# Solder USB connection



## badboy165 (Sep 21, 2008)

I have an external wireless usb belkin adapter but the usb connection has snapped and Im looking to solder that on, the only problem is that I have lost the snapped connection and was wondering, can I strip an old USB cable and solder the wires on? If so, which wire would go where?
Thanks

Here is the link of the adapter, the usb has snapped off at the top








]


----------



## Done_Fishin (Oct 10, 2006)

Something wrong with your link .. and I couldn't fix it 

If we are talking about the cable side, since I can't see your photo to tell, best way would be to cut away the broken part leaving sufficient cable to bare some wires and check out what colour goes to what pin .. then do the same on the other cable and join the right pin according to teh colours you found.
Make sure you get the right wires to the right pin or you might cause damage.
Also make sure you isolate all your wires so that they can't short out to any other wire and keep them all tidy after soldering.


----------



## badboy165 (Sep 21, 2008)

Thanks for the reply...hopefully that image works...can you tell what colour wire would go where from the image or would I have to work that out?


----------



## Done_Fishin (Oct 10, 2006)

It would appear that my guess was wrong

this is in fact the unit that is faulty .. what you could do is try to find a source for the connector for mounting to a pcb. this would be by far the safest way of trying to fix this.
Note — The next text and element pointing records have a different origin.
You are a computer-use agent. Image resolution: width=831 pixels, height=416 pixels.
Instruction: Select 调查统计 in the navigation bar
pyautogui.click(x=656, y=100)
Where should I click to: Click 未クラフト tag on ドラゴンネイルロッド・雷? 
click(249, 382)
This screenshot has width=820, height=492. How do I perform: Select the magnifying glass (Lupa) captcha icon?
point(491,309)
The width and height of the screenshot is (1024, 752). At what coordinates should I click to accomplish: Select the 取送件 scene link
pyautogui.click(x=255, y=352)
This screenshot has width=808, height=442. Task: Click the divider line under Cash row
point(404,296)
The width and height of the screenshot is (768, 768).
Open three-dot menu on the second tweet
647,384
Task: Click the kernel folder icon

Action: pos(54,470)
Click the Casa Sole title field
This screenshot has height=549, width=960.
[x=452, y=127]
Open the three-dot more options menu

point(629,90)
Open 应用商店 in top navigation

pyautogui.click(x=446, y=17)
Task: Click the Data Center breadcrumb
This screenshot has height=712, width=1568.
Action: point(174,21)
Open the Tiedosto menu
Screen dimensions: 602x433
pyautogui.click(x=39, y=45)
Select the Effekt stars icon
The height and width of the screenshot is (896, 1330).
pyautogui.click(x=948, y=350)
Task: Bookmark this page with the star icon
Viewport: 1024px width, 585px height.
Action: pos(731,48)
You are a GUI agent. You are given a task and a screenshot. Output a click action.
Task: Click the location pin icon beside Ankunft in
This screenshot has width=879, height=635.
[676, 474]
If you get hold of a usb extender, cut it in two then check what colour wires go to the extension side, solder those wires in the same order to the pcb but make sure you get the outside polarities correct, otherwise you will reverse the input voltage and burn your adapter.


----------



## NantyCagl (Sep 17, 2008)

Don't shoot me down, but looking at your picture, you need a USB type A connector, and the pinouts (ignore colour on wires) will be 
1 +ve (most left I think on your board)
2 Data-
3 Data+
4 Gnd (most right ... nearest your C39 ident).

Check with meter that 4 (GND) connects to connector mount lug holes (by your R2 & R3),


http://en.wikipedia.org/wiki/Usb

wiki link to USB connector standards.

Hope this helps

Alun


----------